Department of Ophthalmology, Glostrup Hospital, University of Copenhagen, Nordre Ringvej 57, DK-2600 Glostrup, Denmark.
Basic Clin Pharmacol Toxicol. 2009 Nov;105(5):289-93. doi: 10.1111/j.1742-7843.2009.00462.x. Epub 2009 Oct 1.
Glycerol is used as a peroral treatment of increased intraocular and intracranial pressure due to its osmotic effect despite the potential increase in blood pressure and blood glucose. We examined the effects of peroral glycerol in diabetic patients and healthy individuals on blood pressure, capillary glucose, and plasma osmolarity. On two separate days, 15 diabetic patients ingested glycerol in doses of 855 and 1710 mg/kg body weight in a randomised, unmasked sequence. Five healthy individuals ingested a dose of 1710 mg/kg body weight. Mean arterial blood pressure (MAP), capillary glucose (CG) and plasma osmolarity (pOSM) were monitored for 180 min. At baseline, the MAP was comparable between the groups of healthy individuals and diabetic patients (p = 0.55), CG was marginal different (p = 0.06), and pOSM values were significantly different (p = 0.007). Following glycerol ingestion, a transient, non-significant increase occurred in blood pressure. Maximal DeltaCG was approximately 1 mM irrespective of the dose and presence of diabetes (p > 0.1).
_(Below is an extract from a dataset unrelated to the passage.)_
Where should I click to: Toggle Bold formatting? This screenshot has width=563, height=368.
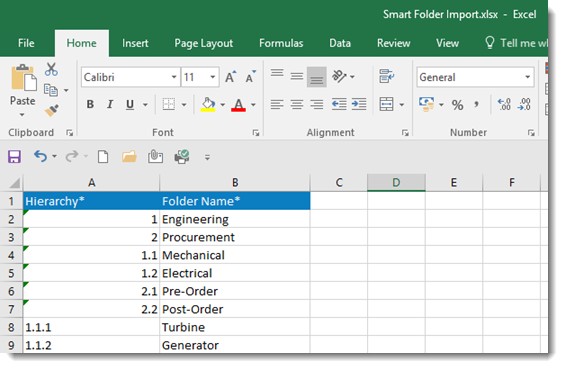(x=90, y=104)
The pOSM response was analysed with a kinetic model and found independent of the presence of diabetes (p = 0.6). The maximal fitted DeltapOSM was 12.7 and 25.3 mOsm/l in the group of diabetic patients after the low and high dose, respectively, reflecting a dose-response relationship. Nausea, fatigue and headache were common side effects. In conclusion, peroral glycerol had similar effects on blood glucose, MAP and pOSM in the diabetic patients and healthy individuals. Specific precautions should not be implemented when treating diabetic patients with a single dose up to 1.7 g/kg body weight. A peak increase of 8% in the pOSM within 1 hr can be expected from this dose.
甘油由于其渗透作用,被用作治疗眼内压和颅内压升高的口服药物,尽管可能会导致血压和血糖升高。我们研究了口服甘油对糖尿病患者和健康个体的血压、毛细血管葡萄糖和血浆渗透压的影响。在两天的时间里,15 名糖尿病患者以随机、非盲的顺序分别摄入 855 和 1710mg/kg 体重的甘油剂量。5 名健康个体摄入 1710mg/kg 体重的剂量。监测平均动脉血压(MAP)、毛细血管葡萄糖(CG)和血浆渗透压(pOSM)180 分钟。在基线时,健康个体和糖尿病患者的 MAP 无显著差异(p = 0.55),CG 略有不同(p = 0.06),pOSM 值存在显著差异(p = 0.007)。口服甘油后,血压短暂、非显著升高。无论剂量和糖尿病的存在,最大 DeltaCG 约为 1mM(p>0.1)。pOSM 反应用动力学模型进行分析,发现与糖尿病的存在无关(p = 0.6)。糖尿病患者在低剂量和高剂量后,最大拟合 Delta pOSM 分别为 12.7 和 25.3mOsm/l,反映了剂量反应关系。恶心、疲劳和头痛是常见的副作用。总之,口服甘油对糖尿病患者和健康个体的血糖、MAP 和 pOSM 具有相似的作用。在治疗糖尿病患者时,单剂量不超过 1.7g/kg 体重时,不应采取特殊的预防措施。预计该剂量在 1 小时内可使 pOSM 增加 8%。